The objective of this theoretical study is to determine if a model that describes shear stress on a cell due to microstreaming can describe the sonoporation results regarding the major responses with respect to P_r. The shear stress-microstreaming model has accomplished this objective. The discrepancies found between the model and the experimental results suggest, not unexpectedly, that a more sophisticated model is needed to accurately predict sonoporation activity for various exposure conditions. However, this model as presented revealed great potential and emphasized that even with a crude calculation of shear stress due to microstreaming the major sonoporation responses were revealed.

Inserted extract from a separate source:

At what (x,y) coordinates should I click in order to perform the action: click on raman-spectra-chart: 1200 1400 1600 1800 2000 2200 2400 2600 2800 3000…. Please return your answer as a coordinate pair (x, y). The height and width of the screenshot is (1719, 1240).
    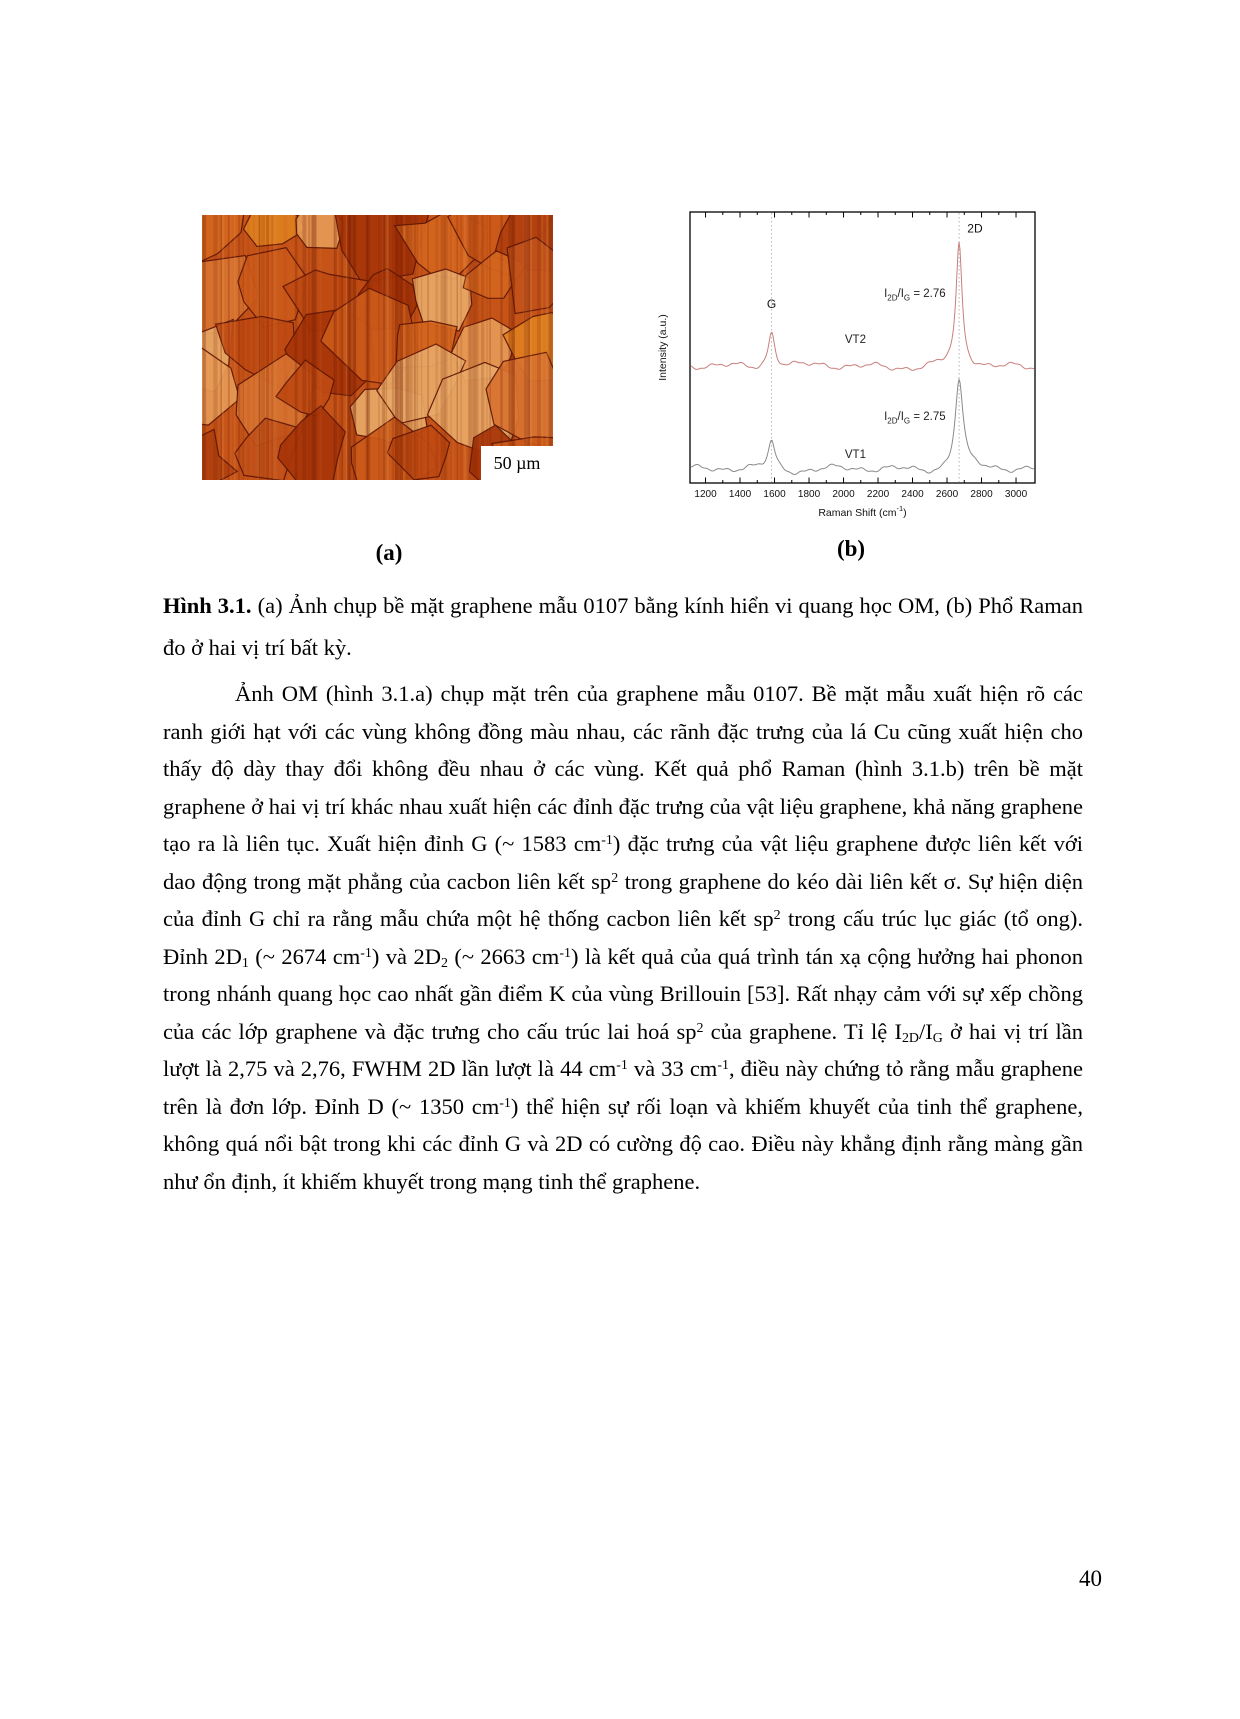
    Looking at the image, I should click on (846, 365).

The shear stress-microstreaming model contained several simplifications that would need to be improved upon for future development. The first was the assumption that the moment the US was turned off (or the UCA collapsed) the microstreaming instantaneously stopped. No consideration for the time to develop the fluid flow to stop was considered. Second, it was assumed that the UCA does not move in and out of the US focus; it is within the focus and in close proximity to the cell for the entire ED. Third, it was assumed that each UCA acted independently of each other, but in nature pressure waves radiated by UCAs in a cloud can accelerate, retard, or even reverse the growth and collapse of other UCAs.16, 17, 18 For this theoretical model, microstreaming flow was described for a single UCA and additive flows from nearby UCAs were not considered. Finally, it was assumed that if an UCA collapsed, it collapsed within the first pulse. Although this is the case in the majority of situations, it has been experimentally observed that collapse can occur in the second and third cycles also.19 Thus, this simplified model is only a starting point for a more advanced model to describe sonoporation.

The shear stress-microstreaming model presented verifies microstreaming due to oscillating UCAs as the sonoporation mechanism. More development of the model would be required to utilize it as a predictive tool for sonoporation. However, the objective to verify the ability of the shear stress-microstreaming model to predict sonoporation was achieved.